Here, forthwith, "Scopey's Choice".

Saturday, May 3, 2014

Sweet With Fall and Fish on Amy Hempel

Sweet With Fall and Fish is another blog that seems to be making the short story commitment this month. The blogger doesn't list his name on the website, or I didn't find it, but if you follow his link to his old website you can identify him. He works at an independent bookstore in Florida and calls himself "a buyer among other things," which in my former life was a role I could have related to. He is going to be posting some of his stories but also recommending short story collections. Today he is writing about Amy Hempel.

Friday, May 2, 2014

Emerging Writers Network on Men Under Water, by Ralph Lombreglia

Probably the main reason I even know of the existence of National Short Story Month is Emerging Writers Network. In recent times, I think the chief factotum over there (and maybe only factotum, period), Dan Wickett, has been a bit busy with other things recently, but I'm pleased to see that he is revving up the website for May. Today he's reviewing an anthology by Ralph Lombreglia and giving you the link to the ebook of the anthology, which is currently on sale. You can find out all about it HERE


And do check in over at Emerging Writers Network throughout the month, as you are likely to find a lot of interesting leads, short storywise.

Thursday, May 1, 2014

Oh well, if you insist--prompts

No, I'm not doing prompts this year, but I can direct you to a month of prompts going on at Nano Fiction. Their site is all about flash fiction, but there's no reason you can't adapt them to your own ends...

You're welcome. Don't mention it.

National Short Story month, 2014

Well, May has rolled around again. A couple of years ago, I did a month of writing prompts here during this time for the one or two people who either knew I was doing this or randomly happened upon it.
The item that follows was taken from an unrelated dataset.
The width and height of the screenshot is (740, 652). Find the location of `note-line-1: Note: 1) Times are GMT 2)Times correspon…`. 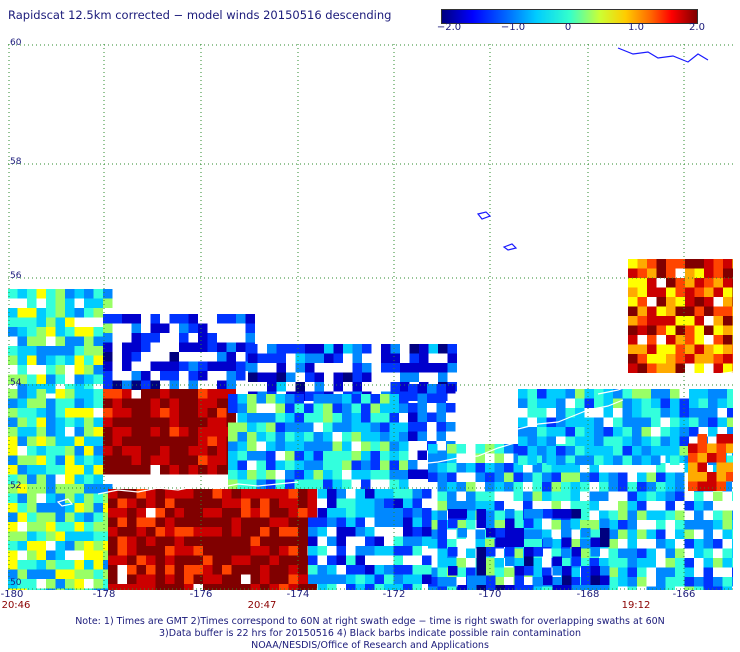

note-line-1: Note: 1) Times are GMT 2)Times correspon… is located at coordinates (370, 622).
Last year there were a couple of big life events going on in May, so I didn't even attempt it. This year, I'm feeling more ambitious about a writing project I just started on than I am about blog prompts, but I think it might be kind of cool to be thinking about stories and story links all month, and I'll include you in the journey too if you want to check in here.


Let's start with a list of great story collections that I just found at Publisher's Weekly, assembled by the short story writer Carolyn Cooke. It's kind of a classic list, not that it means I've read many of them. The name and title that were new to me was Love is Power, or Something Like That, by A. Igoni Barrett.


I can see right now that I am setting myself up for a fall. I'm supposed to be reading The Way We Live Now by Anthony Trollope. I'm enjoying it, but it is not by any stretch (or shrinkage) of the imagination a short story.